EXERCISE AIM: Set out every line of the listing below as a numbered list, leaving out any blank lines.

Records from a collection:

* BEGIN *

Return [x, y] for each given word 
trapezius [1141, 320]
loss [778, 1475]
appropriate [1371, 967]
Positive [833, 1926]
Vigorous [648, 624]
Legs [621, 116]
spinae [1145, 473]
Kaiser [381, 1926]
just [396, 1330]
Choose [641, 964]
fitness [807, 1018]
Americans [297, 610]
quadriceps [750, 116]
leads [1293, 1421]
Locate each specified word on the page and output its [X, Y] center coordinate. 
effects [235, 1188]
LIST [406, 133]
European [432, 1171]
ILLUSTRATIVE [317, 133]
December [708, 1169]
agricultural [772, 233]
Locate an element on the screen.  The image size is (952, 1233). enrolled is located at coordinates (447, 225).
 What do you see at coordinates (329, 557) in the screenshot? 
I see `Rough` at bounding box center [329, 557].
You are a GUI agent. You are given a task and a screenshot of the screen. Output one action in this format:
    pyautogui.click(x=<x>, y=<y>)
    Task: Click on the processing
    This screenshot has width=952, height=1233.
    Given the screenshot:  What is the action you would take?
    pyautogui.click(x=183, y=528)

* END *

RESULT BELOW:
1. Return [x, y] for each given word 
2. trapezius [1141, 320]
3. loss [778, 1475]
4. appropriate [1371, 967]
5. Positive [833, 1926]
6. Vigorous [648, 624]
7. Legs [621, 116]
8. spinae [1145, 473]
9. Kaiser [381, 1926]
10. just [396, 1330]
11. Choose [641, 964]
12. fitness [807, 1018]
13. Americans [297, 610]
14. quadriceps [750, 116]
15. leads [1293, 1421]
16. Locate each specified word on the page and output its [X, Y] center coordinate. 
17. effects [235, 1188]
18. LIST [406, 133]
19. European [432, 1171]
20. ILLUSTRATIVE [317, 133]
21. December [708, 1169]
22. agricultural [772, 233]
23. Locate an element on the screen.  The image size is (952, 1233). enrolled is located at coordinates (447, 225).
24.  What do you see at coordinates (329, 557) in the screenshot? 
25. I see `Rough` at bounding box center [329, 557].
26. You are a GUI agent. You are given a task and a screenshot of the screen. Output one action in this format:
27.     pyautogui.click(x=<x>, y=<y>)
28.     Task: Click on the processing
29.     This screenshot has width=952, height=1233.
30.     Given the screenshot:  What is the action you would take?
31.     pyautogui.click(x=183, y=528)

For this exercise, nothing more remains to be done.